‘Elvis’ review: Baz Luhrmann’s frenetic style overpowers Austin Butler’s Elvis character

Luhrmann’s most relevant works include the visually striking musical “Moulin Rouge!”, which offers clear stylistic similarities.However, using the raucous, surreal aspects of 2001’s romantic fantasy to conflict with the demands of a biographical film, drowning out substance with fast-paced and frenetic editing that undercuts the emotion of Butler’s live performance, has Presley’s family hugs If only there was room to breathe, it would be a presenter.
Although The Life of Elvis Presley It has been documented in various projects, the main precedent here seems to be the 1993 TV movie “Elvis and the Colonel” which focused on the relationship between the star and his manager/manager Colonel Tom Parker, with Beau Bridges chosen as the latter . Parker was a colorful, shady figure whose control sparked accusations of serious financial shenanigans that didn’t come to light until after Presley’s death in 1977.

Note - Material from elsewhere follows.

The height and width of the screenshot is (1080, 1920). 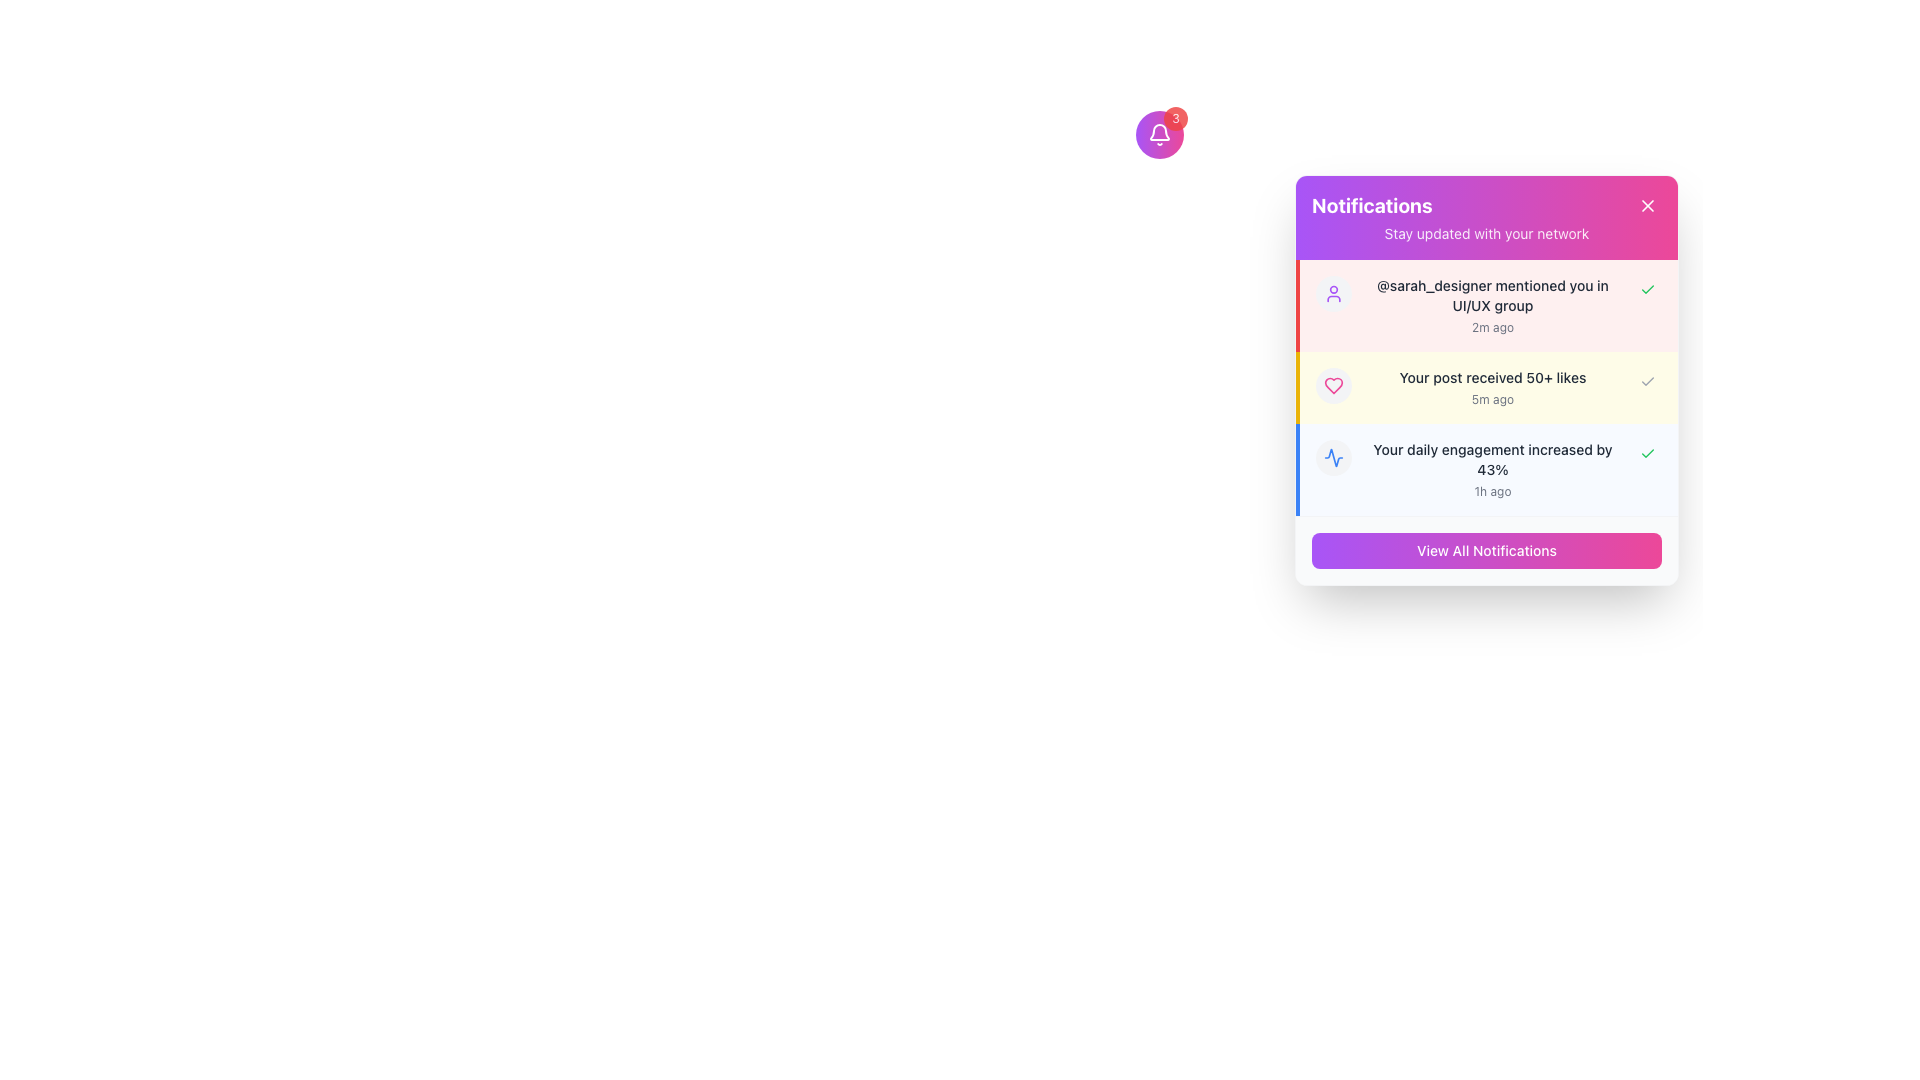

Here, Luhrmann (who shared the script with three others, nearly a decade after his last film The Great Gatsby) made the near-fatal mistake of telling the story primarily from Parker’s point of view. This puts the spotlight on a heavily made-up Hanks — in an accent that could be described as punishing at best — who acts as the narrator and addresses the audience directly.

“I’m the one for Elvis to the world,” Parker boasted, adding, “Me and Elvis, we’re partners.”

“Elvis” thus begins at a pivotal stage in Parker’s entry into Presley’s life, as he is launching his singing career in the area. But Parker’s frame of reference has less to do with music — in fact, he’s largely indifferent to it — but the appeal of carnival, almost when he discovers the powerful effect of Elvis’ spin on the women of the crowd. mouth watering.

Despite the creative and professional restraints Parker placed on him, which still left room for Presley’s astonishing rise, Luhrmann’s approach to narrative didn’t really develop the characters, including Presley’s inclusion to a certain extent. myself. The scene flies so fast that even Elvis’ wife Priscilla (Olivia DeJonge), parents (Helen Thomson and “Moulin Rouge!” alumna Richard Roxburgh ) and friends in Memphis were also name checked, but barely registered, even though a movie ran for more than 2.5 hours.

where did all the time go? Much of it was devoted to meticulously replicating Presley’s performance, including detailing his acclaimed 1968 NBC special, which gave Butler’s accurate imitation a chance to shine. But efforts to link Presley’s journey to events such as the devastating ’60s assassinations and race relations are overshadowed by narrative ambiguity, and it doesn’t help that Parker’s glib dialogue, “Is it my fault the world has changed? ?”

At the very least, the film helps rekindle an appreciation for Presley’s talent, which will dust off many hits and hum those classic tunes. It’s impressive, however, to see Butler’s approximation of a king yelling “Suspicious Minds,” “Elvis,” and the like, and ultimately fall into a trap of his own making.

“Elvis” will premiere in U.S. theaters on June 24 and be distributed by Warner Bros., along with CNN, which is part of Warner Bros. Discovery. It is rated PG-13.